A new position paper from London Medical Imaging and AI Centre for Value Based Healthcare researchers, partnering organisations such as Nvidia and OWKIN, and 14 other institutions, proposes the use of federated learning, a machine learning technique that trains an algorithm across multiple decentralised data points, to provide a solution to securely utilising large volumes of clinical data and help realise the full potential of machine learning in healthcare.
Published recently in Nature Digital Medicine (NDM), the paper reveals the solutions federated learning may provide for the future of digital health, and the challenges that arise around quality, hegemony, and security of patient data.
AI Centre CTO and senior contributor, Dr. Jorge Cardoso, said “federated learning is currently the best approach for scalable, safe, robust and fair AI in a healthcare setting.”
The paper highlights that as existing medical data sits in “data silos” with restricted access, a federated learning model could be the key to realising the potential of AI, as it enables machine learning from non-co-located data, whilst addressing privacy and data governance challenges.
In practice this means a centralised AI algorithm can learn from locally stored anonymised data at multiple NHS Trusts by building a consensus model, from multiple data sources, without any patient data leaving the secure data enclaves at each hospital.

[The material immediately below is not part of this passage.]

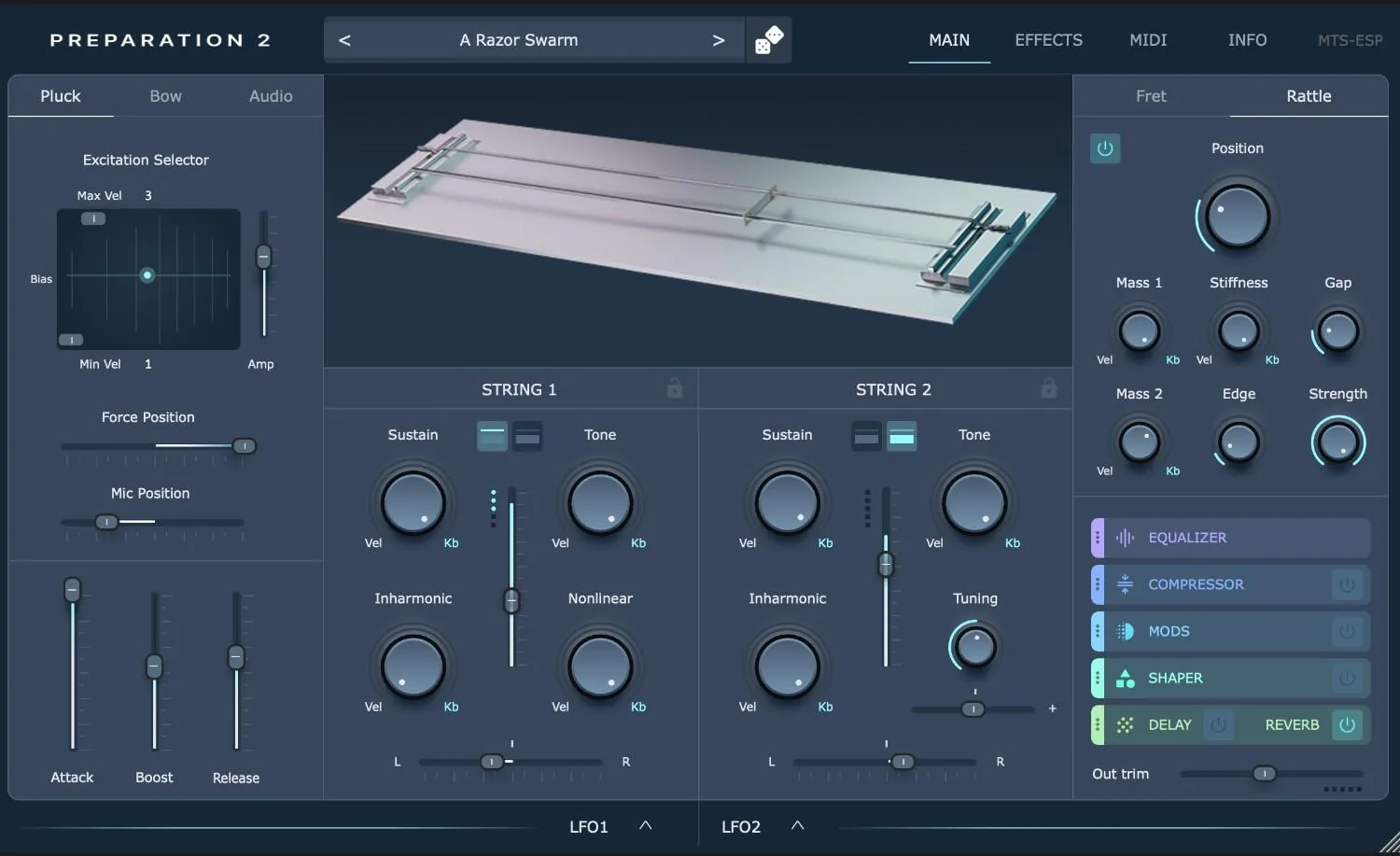Select the Compressor effect icon
Image resolution: width=1400 pixels, height=856 pixels.
[1125, 584]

Already through federated learning clinicians have improved diagnostic tools for imaging analysis and pharma companies are decreasing cost and time to market with collaborative and accelerated drug discovery.
Dr. Nicola Rieke, Senior Solution Architect and Researcher at NVIDIA, said “The federated learning paradigm expands AI development to diverse data to create robust models and realise greater value in clinical practices. NVIDIA’s work in federated learning is centred on preserving patient data privacy while democratising the ability to build AI collaboratively, resulting in AI models that generalise at a global scale.”

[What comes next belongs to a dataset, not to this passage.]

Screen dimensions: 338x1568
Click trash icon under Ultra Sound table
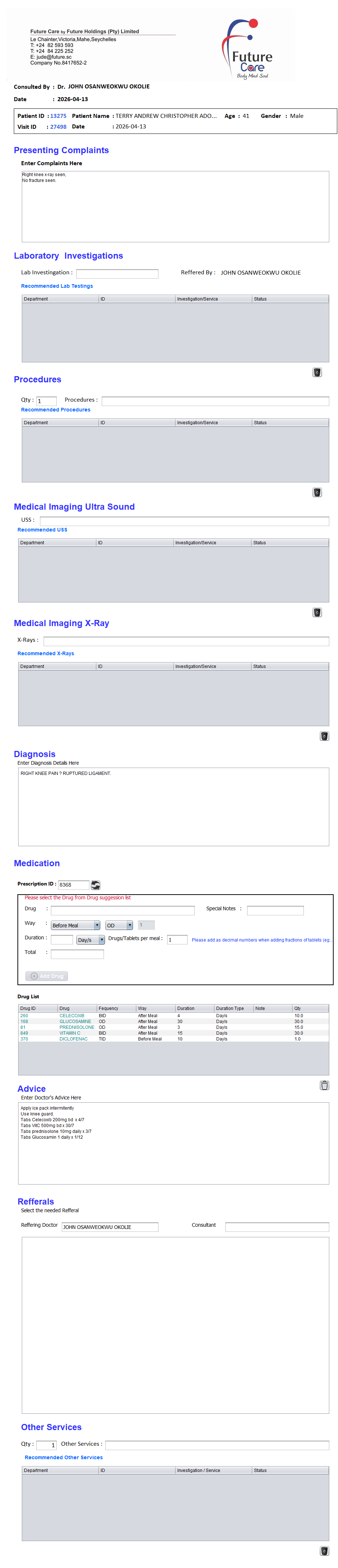click(x=317, y=612)
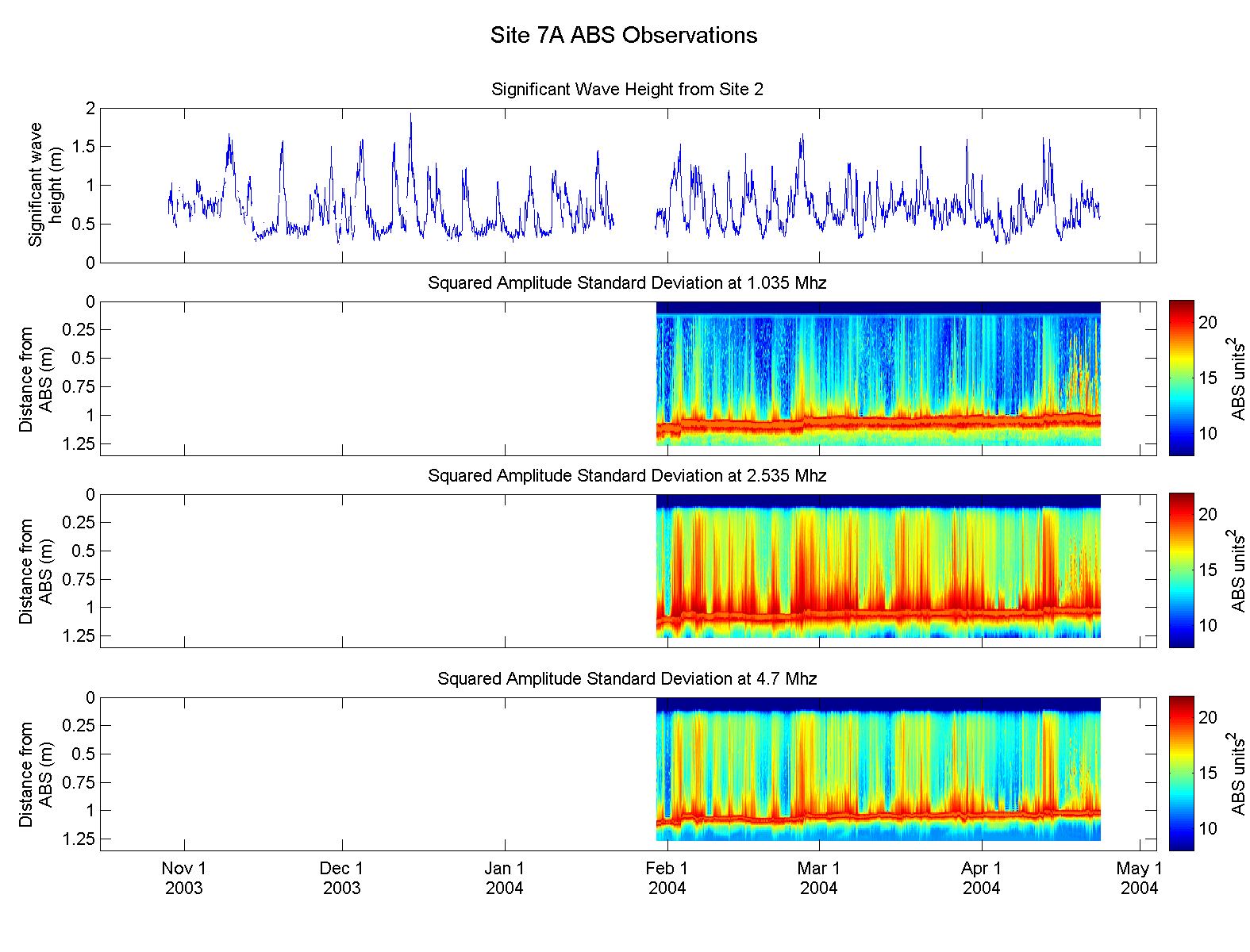
Task: Click the Significant wave height (m) axis label
Action: coord(45,185)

The researchers said federated learning has “the potential to increase the accuracy and robustness of healthcare AI, while reducing costs and improving patient outcomes”, which in turn could be vital for precision medicine and ultimately improve medical care in the coming decades.
The AI Centre, in partnership with 11 NHS Trusts, is in the process of deploying an ambitious Federated Learning Interoperability Platform (FLIP), to support pioneering artificial intelligence systems across the NHS.